In contrast, there is only one prospective study conducted on osteoporotic patients using concomitant PPIs that has shown a greater increase in lumbar BMD after one year of treatment with alendronate in comparison with alfacalcidiol. However, although the design of study is adequate, the small sample size affects the data interpretation [93].

3.7.1. Summary

Poor and incomplete data do not allow providing clear clinical information on the interaction between PPIs and BPs.

4. Conclusions

Data generated mainly from nested case-control studies and meta-analyses suggest that long-term/high-dose PPIs users are characterized by an increased risk of fragility fractures, mainly hip fractures. However, in these studies, the PPIs-induced bone impairment is often not adjusted for different confounding variables that could potentially affect bone health, and exposure to PPIs was reported using medical prescriptions without adherence evaluation. Impairment of calcium, magnesium, and vitamin B absorbance, hypergastrinemia, an increased secretion of histamine, play an important role in determining the increased fracture risk, although the pathophysiological mechanisms of the PPIs-related bone damage are still unclear.

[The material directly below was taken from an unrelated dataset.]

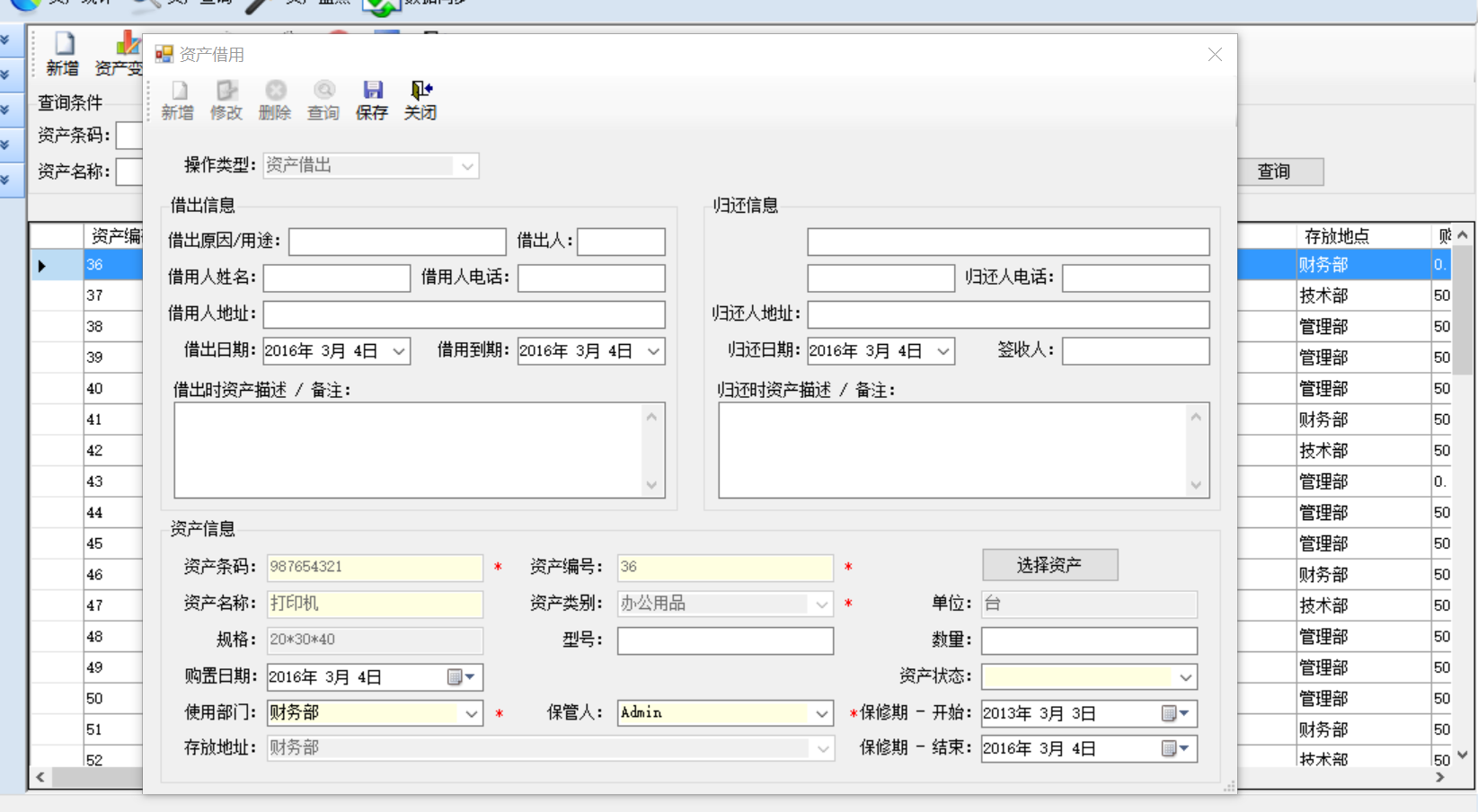Image resolution: width=1478 pixels, height=812 pixels.
Task: Open the 资产状态 dropdown list
Action: click(1185, 677)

Physicians should carefully evaluate the risk of fractures in long-term high-dose PPIs users and suggest adequate calcium/vitamin D supplementation. Clinicians should pay attention when prescribing PPIs to subjects with a preexistent high risk of fractures, and they may consider antiosteoporotic drugs to manage this additive effect on the bone. Antiosteoporotic drugs still remain the best option for the management of PPIs users with high risk of fracture.

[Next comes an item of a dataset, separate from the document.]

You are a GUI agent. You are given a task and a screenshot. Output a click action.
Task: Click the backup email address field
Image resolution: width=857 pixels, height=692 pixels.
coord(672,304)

However, further studies are needed to clarify PPIs’ action on the bone and to estimate the real risk of fracture.

Data Availability

The data supporting this review are from previously reported studies and datasets, which have been cited.

Conflicts of Interest

The authors declare that they have no conflicts of interest.

Authors’ Contributions

Silvia Irina Briganti and Anda Mihaela Naciu contributed equally to this work.